Dataset entries
▼

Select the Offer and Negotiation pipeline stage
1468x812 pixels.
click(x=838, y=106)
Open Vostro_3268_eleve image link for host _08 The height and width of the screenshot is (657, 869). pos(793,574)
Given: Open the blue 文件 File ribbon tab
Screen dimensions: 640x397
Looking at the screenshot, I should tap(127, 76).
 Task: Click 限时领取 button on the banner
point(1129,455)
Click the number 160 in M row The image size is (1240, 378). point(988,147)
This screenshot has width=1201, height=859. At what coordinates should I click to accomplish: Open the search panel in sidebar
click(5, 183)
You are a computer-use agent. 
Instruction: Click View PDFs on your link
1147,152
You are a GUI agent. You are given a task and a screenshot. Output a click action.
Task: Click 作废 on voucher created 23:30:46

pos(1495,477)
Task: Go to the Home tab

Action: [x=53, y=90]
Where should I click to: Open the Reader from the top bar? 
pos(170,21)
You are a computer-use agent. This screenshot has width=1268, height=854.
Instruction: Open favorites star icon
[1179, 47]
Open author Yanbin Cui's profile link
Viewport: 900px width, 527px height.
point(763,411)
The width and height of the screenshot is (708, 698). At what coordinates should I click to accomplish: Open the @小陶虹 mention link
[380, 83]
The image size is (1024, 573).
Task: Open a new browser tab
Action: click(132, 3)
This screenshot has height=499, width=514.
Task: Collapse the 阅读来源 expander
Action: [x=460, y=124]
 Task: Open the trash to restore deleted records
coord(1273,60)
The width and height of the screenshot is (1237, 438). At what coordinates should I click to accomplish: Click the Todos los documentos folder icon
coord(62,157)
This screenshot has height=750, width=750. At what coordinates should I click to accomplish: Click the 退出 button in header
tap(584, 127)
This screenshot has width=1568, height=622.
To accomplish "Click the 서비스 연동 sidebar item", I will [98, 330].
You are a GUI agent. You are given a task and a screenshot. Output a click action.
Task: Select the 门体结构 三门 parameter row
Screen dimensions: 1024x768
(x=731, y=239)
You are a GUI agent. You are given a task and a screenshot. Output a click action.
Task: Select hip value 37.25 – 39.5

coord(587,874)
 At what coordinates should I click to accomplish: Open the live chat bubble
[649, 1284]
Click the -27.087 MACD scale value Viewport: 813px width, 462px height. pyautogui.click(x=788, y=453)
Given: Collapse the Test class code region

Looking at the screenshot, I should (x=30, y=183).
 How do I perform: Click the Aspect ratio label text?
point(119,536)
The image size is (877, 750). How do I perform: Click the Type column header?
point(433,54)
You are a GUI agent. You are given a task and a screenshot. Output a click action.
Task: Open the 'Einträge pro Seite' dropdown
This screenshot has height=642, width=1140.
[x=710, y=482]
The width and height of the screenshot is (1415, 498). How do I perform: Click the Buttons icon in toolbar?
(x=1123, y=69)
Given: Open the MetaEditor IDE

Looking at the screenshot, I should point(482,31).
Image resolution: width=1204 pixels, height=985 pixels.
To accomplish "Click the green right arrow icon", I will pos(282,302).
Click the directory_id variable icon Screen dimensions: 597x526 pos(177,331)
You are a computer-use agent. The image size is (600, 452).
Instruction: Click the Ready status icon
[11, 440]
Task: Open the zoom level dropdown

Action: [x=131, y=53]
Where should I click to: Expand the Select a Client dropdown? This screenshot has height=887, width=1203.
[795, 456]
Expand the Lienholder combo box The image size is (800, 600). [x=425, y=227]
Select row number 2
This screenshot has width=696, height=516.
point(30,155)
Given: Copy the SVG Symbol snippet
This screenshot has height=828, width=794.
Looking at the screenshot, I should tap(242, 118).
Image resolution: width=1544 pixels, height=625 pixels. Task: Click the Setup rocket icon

▲

Where the string "number" turns up in a line of the data above, copy that whole line.

Click the number 160 in M row The image size is (1240, 378). point(988,147)
Select row number 2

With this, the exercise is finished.